CBP is pushing back by another 30 days the change of Automated Export System codes 227 and 007 from “informational” to “fatal,” it said in a CSMS message. Code 227, Forwarding Agent Party Missing, and Code 007, Header Filer ID Type Must be E or D, had been set to transition to fatal errors on June 22. They will now become AES fatal errors on July 20.
The Trump administration is continuing sanctions against North Korea, the White House said June 21, citing the risk it poses to U.S. national security. The White House pointed to North Korea’s “proliferation of weapons-usable fissile material,” the destabilizing actions of the country’s government that “imperil” U.S. trading partners in the region, and its pursuit of nuclear weapons. The sanctions were scheduled to expire June 26. The move extends an executive order from June 26, 2008, that declared a national emergency with regard to North Korea.

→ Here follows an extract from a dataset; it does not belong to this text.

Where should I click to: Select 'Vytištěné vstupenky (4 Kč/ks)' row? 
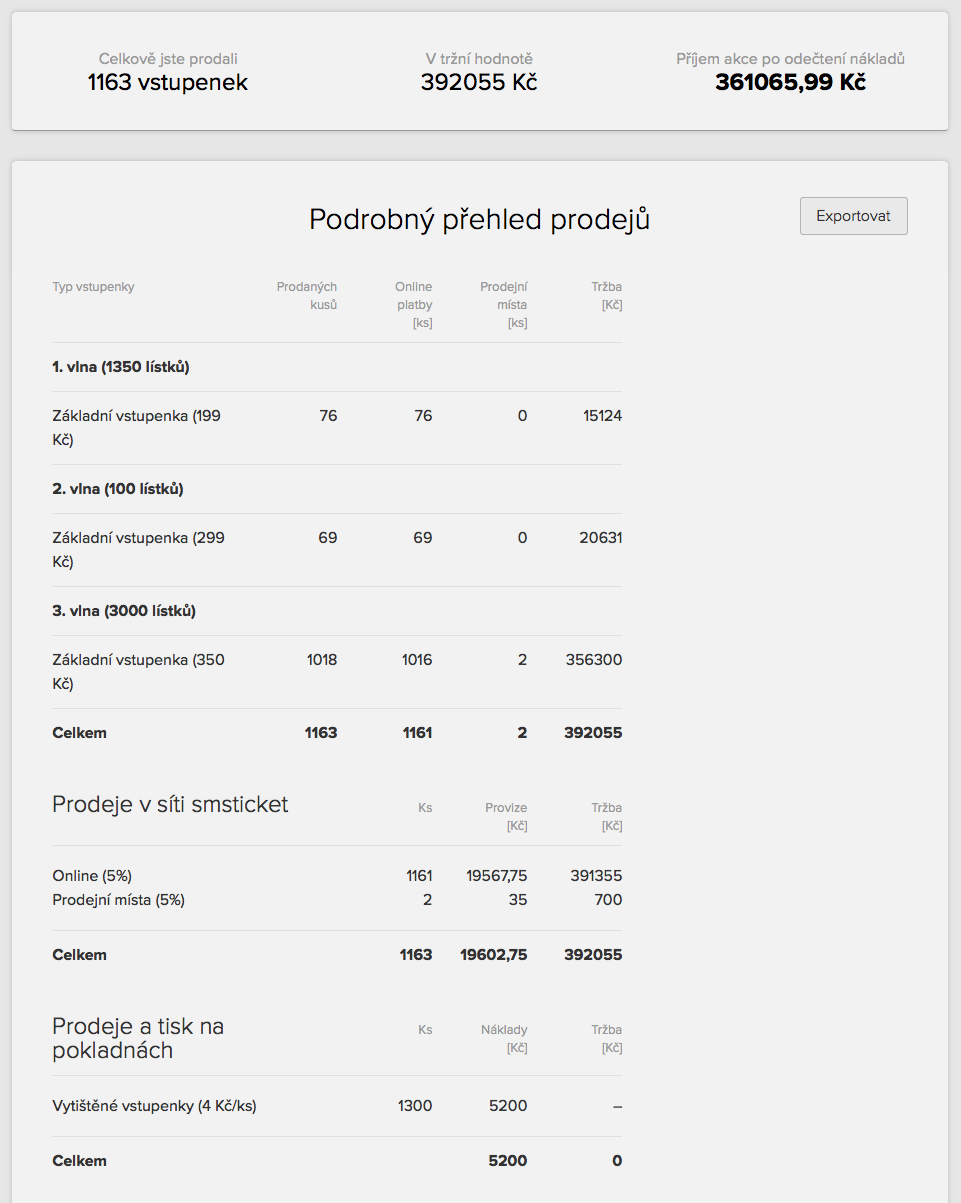point(154,1106)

The European Union Council renewed sanctions against Russian people and entities for the “illegal annexation of Crimea and Sevastopol by the Russian Federation,” according to a June 20 council decision. The sanctions ban all imports into the EU originating in Crimea or Sevastopol except if those goods were “granted a certificate of origin by the Government of Ukraine,” according to the original decision. The sanctions were renewed for one year until June 23, 2020.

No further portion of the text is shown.